Beyond these objections, there is a fundamental fallacy to this ‘eminent personality’ approach: entrapment in a classic hermeneutic circle. Any personality traits which define the creative personality must themselves be derived from a preconceived notion of what these traits are. This preconceived notion, however, must have already been derived from the traits it now purports to establish. So around we go in a hermeneutic circle…
As neither the creative product nor the person has led Psychology closer to the source of creativity, it has turned to the last member of the triumvirate—the creative process, specifically cognitive processes, how creative people think. But before venturing there, I would like to once more take the lead from Psychology and pose the question: Is the creativity of acting to be found in the personality of the actor?

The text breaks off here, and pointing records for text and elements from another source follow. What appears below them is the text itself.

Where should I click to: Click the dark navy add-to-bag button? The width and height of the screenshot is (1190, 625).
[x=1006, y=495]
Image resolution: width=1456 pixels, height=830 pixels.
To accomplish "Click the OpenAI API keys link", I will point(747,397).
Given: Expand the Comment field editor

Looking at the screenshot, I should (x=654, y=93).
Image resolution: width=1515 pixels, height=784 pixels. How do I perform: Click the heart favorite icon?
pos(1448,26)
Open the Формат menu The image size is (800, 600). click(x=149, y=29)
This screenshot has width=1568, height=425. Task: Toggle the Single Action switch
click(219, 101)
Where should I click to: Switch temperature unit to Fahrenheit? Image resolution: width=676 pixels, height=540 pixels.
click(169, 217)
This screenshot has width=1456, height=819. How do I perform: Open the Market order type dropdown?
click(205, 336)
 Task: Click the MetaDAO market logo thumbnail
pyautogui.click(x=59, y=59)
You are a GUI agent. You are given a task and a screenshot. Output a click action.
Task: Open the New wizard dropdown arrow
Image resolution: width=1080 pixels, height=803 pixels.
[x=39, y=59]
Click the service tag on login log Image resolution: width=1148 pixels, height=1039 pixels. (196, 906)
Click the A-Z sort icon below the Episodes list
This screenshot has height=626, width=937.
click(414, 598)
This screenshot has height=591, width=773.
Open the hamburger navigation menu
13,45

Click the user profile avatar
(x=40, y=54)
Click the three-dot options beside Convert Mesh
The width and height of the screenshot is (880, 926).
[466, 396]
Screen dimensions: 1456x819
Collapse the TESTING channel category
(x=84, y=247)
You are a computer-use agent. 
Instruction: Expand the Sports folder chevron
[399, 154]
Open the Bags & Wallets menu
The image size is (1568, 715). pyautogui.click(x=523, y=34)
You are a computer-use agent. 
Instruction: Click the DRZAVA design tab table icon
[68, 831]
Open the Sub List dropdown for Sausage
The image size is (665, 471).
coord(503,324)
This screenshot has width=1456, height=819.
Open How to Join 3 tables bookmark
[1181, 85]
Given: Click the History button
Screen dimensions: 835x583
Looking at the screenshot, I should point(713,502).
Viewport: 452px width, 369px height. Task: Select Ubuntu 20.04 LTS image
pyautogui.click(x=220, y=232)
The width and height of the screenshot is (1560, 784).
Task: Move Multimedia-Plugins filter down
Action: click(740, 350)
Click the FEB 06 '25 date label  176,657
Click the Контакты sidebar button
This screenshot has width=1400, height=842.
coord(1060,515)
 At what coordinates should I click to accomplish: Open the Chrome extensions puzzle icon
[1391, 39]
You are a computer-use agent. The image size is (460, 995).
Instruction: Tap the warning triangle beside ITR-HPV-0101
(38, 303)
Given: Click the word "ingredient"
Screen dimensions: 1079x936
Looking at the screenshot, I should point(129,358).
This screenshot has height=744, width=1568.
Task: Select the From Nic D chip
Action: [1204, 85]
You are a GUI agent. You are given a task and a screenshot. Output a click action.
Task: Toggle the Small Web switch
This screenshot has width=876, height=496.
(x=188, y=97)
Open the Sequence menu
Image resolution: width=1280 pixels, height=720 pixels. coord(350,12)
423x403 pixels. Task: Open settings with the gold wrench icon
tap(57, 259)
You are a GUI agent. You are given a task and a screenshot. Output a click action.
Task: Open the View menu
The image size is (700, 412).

Playwright Louis Nowra suggests that actor Judy Davis’s ‘dark’ and ‘obnoxious personality’—a ‘combination of self-loathing and narcissism and haughty ego’—is necessary fuel for her prodigious talent (Nowra, 2004). One of Australia’s leading actors’ agents, Bill Shanahan, thought that ‘neurosis’ was the ‘special ingredient’ a good actor should possess (Trengrove, 1991). Within Psychology’s research, some attention has been given to creativity as located in the actor’s personality—or more accurately, their neuroses. A prominent study by Hammond and Edelman in 1991 found that professional actors scored significantly higher on the neuroticism scale than did non-actor subjects (Feist, 1999). In the view of psychologist Otto Fenichel, the actor is at heart an exhibitionist who in acting fulfills ‘a certain erogenous’ and ‘narcissistic satisfaction’ and whose greatest anxiety is ‘castration fear’. Sensitive creatures, actors require ‘success on stage. . in the same way as milk and affection are needed by the infant’ (Fenichel, 1960). Most actors I know would find all of this amusing, and it is little more than that. Not surprisingly, studies on the personality of actors have yielded no useful data and to reduce the actor’s creativity to neuroses, or even personality, is reductive, denying the complexity of acting.